Give opportunities for professionals to help as well as those interested in learning new skills and building their experiences. Many people, from interns wanting to learn to retired professionals ready to give back, are looking for ways to use their knowledge, abilities, and interests for good.

One of the best ways to keep volunteers engaged and to help them thrive is to put them in positions where they can contribute the most value for their time. Do this by intentionally connecting volunteer projects with abilities and interests.

3. Create an accommodating schedule

It’s tough to donate your time. That’s why nonprofits need to ensure that, when approaching volunteer scheduling, they are as accommodating as possible. While some projects will require specific times and locations, be flexible whenever you can.

In order for volunteers to remain engaged, they’ll need to feel that their volunteer efforts fit within the framework of their lives.

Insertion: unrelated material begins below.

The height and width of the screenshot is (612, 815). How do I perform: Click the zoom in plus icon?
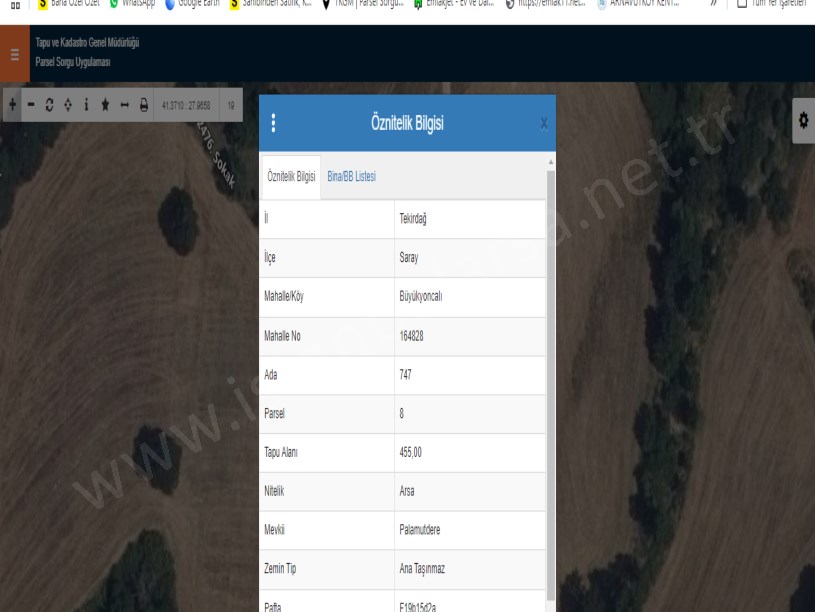coord(13,104)
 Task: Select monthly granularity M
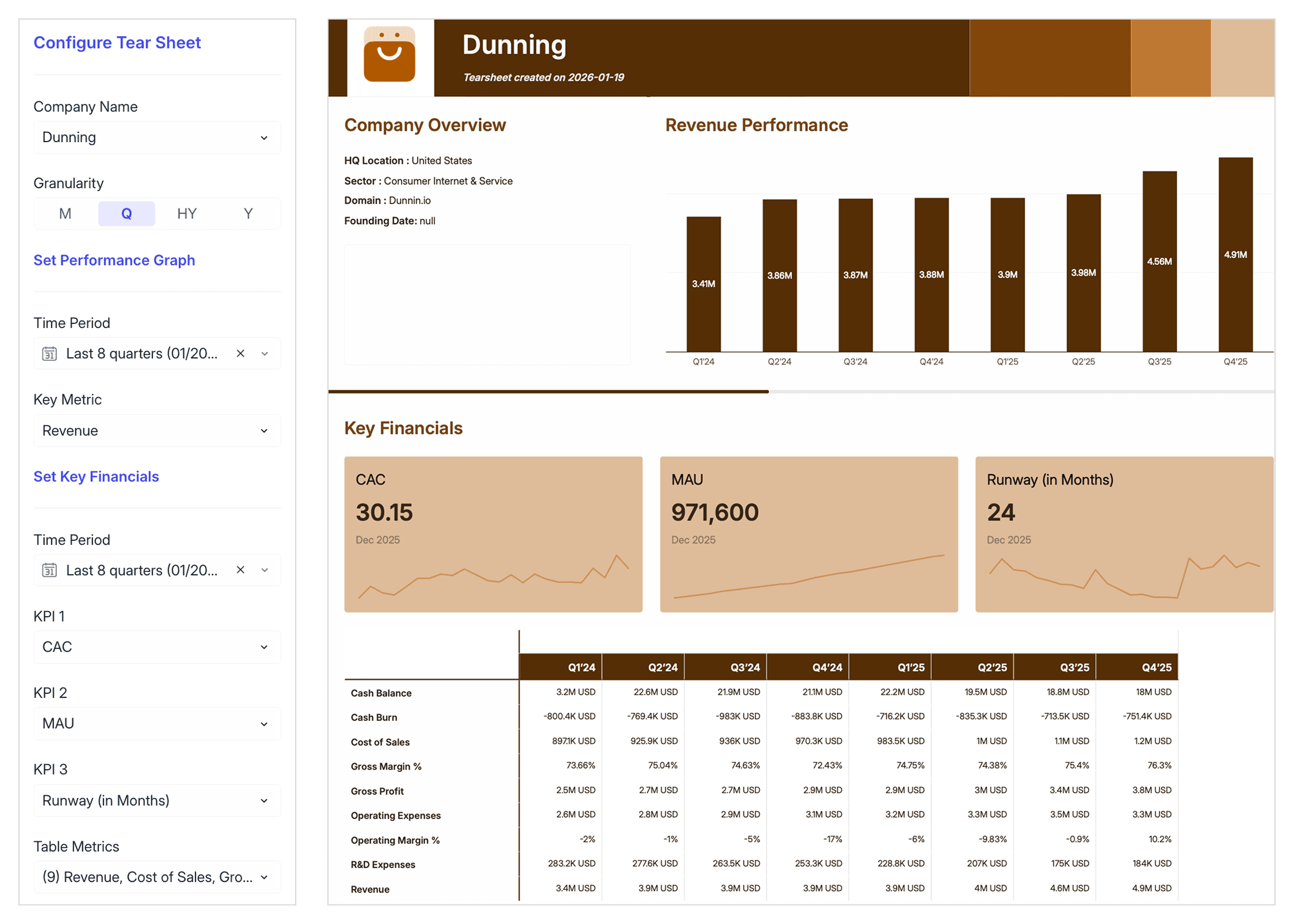(65, 214)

Volunteers will come to you with different levels of personal commitment, so try to accommodate volunteers’ schedules whenever possible.

4. Provide opportunities for feedback

From the beginning, let your volunteers know that you want their feedback. Perhaps you can start by giving them an evaluation sheet to complete immediately after their volunteer project. Or, create an online group to collect feedback through comments and polls.

Provide a clear timeline of when and how often you’d like to receive their feedback. If volunteers know their input is valued and expected, they’ll be more likely to stay engaged.

Stuck on how to construct a survey? Use this ready-made template from Survey Monkey or download this free form from Nonprofit Hub to get started.

With some time and effort, you can keep your organization’s volunteers fully engaged. From developing a comprehensive onboarding process to creating a volunteer schedule that works for volunteers, you can harness the power of a talented workforce eager to take your nonprofit to the next level.